3.1. Correlation Analysis

Correlation analysis is a method of analyzing the relationship between variables and confirming how one variable is related to another variable. It was used to confirm the correlation between various climate factors and power generation. The measure of correlation between variables is expressed through the Pearson correlation coefficient (r) and represented by the symbol ‘r’. The expression range is divided into values ranging from −1 to 1. When the correlation coefficient is positive (+), it indicates a positive correlation, and when it is negative (−), it indicates a negative correlation. The closer the absolute value of r is to 0, the weaker the correlation. In this study, to interpret the degree of analysis results, the formula used in the analysis and degree of correlation of Pearson’s correlation coefficient were classified as shown in

Table 1. Correlation degree of Pearson’s correlation coefficient.

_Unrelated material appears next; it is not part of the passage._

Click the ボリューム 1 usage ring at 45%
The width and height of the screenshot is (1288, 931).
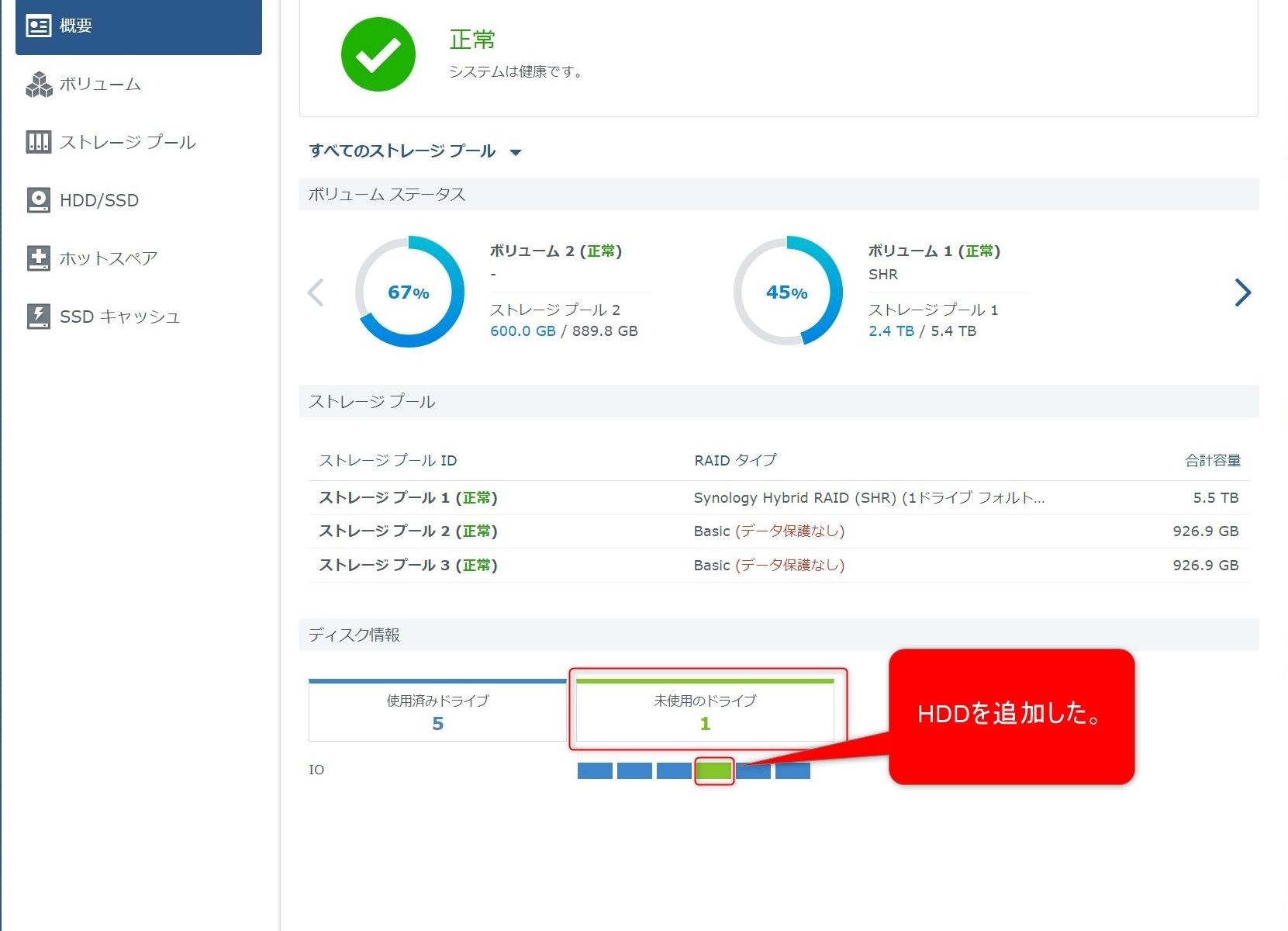(787, 292)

Pearson’s Correlation Coefficient r Range	Degree of Correlation	Formula
±0.9 or more	very high correlation	$r=\frac{\sum \left[\left(x_i-\overline{x}\right)\left(y_i-\overline{y}\right)\right]}{\sqrt{{\sum (x_i-\overline{x})}^2\ast {\sum (y_i-\overline{y})}^2}}$
±0.9~±0.7	high correlation
±0.7~±0.4	rather high correlation
±0.4~±0.2	low correlation
±0.2 below	no correlation

.

In the correlation analysis, whether or not the correlation coefficient is significant can be confirmed through the p-value. Generally, a level of 0.05 or less is good; 0.05 means there is a 5% risk of concluding that a correlation exists when, in fact, it does not exist. In other words, if the p-value is less than 0.05, it can be concluded that the correlation is statistically significant.

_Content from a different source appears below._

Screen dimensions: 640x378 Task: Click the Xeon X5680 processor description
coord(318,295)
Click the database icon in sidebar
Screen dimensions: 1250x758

Linear regression is a representative method of linearly analyzing the influence of other variables on one variable. The influencing variable is called the independent variable or explanatory variable, and the affected variable is called the dependent variable or response variable. In this study, linear regression was used to confirm the relationship between the amounts of power generation (dependent variable) according to the degree of change of each climatic factor (explanatory variable). The formulas are used as shown in

Table 2. Linear regression.

Description	Formula
Simple Linear Regression	$y=wx+b$
Multiple Linear Regression	$y=w_1{x}_1+w_2{x}_2+\cdots +w_n{x}_n+b$

.

3.2. Definition of Climate Factors and Data Collection Methods

For stable operation and efficient maintenance of photovoltaic power plants, it is necessary to know the principles of photovoltaic power generation and to understand correlations through factors affecting power generation. Park et al. (2012) analyzed the correlation between solar power generation according to climate factors such as cloud cover, temperature, and sunshine hours [21]. This study defined the climatic factors that can affect the amount of solar power generation as shown in

Table 3. Definition of climate factor.

Climate Factor	Definition	Data Source
Temperatures	Actual local temperature at 14:00	Korea Meteorological Administration data
Cloudiness	Average daily cloud cover from 06:00 to 18:00
Precipitation	Precipitation per day
Daylight hours	Total daylight hours per day
Fine dust	Time-averaged PM10 concentration (μg/m3)
Insolation	Insolation on the slope of the module at 14:00	Power plant system operation records
Module temperature	Temperature of module surface at 14:00 (the sensor installed PV module backside)
Power generation	Power plant daily power generation (MW)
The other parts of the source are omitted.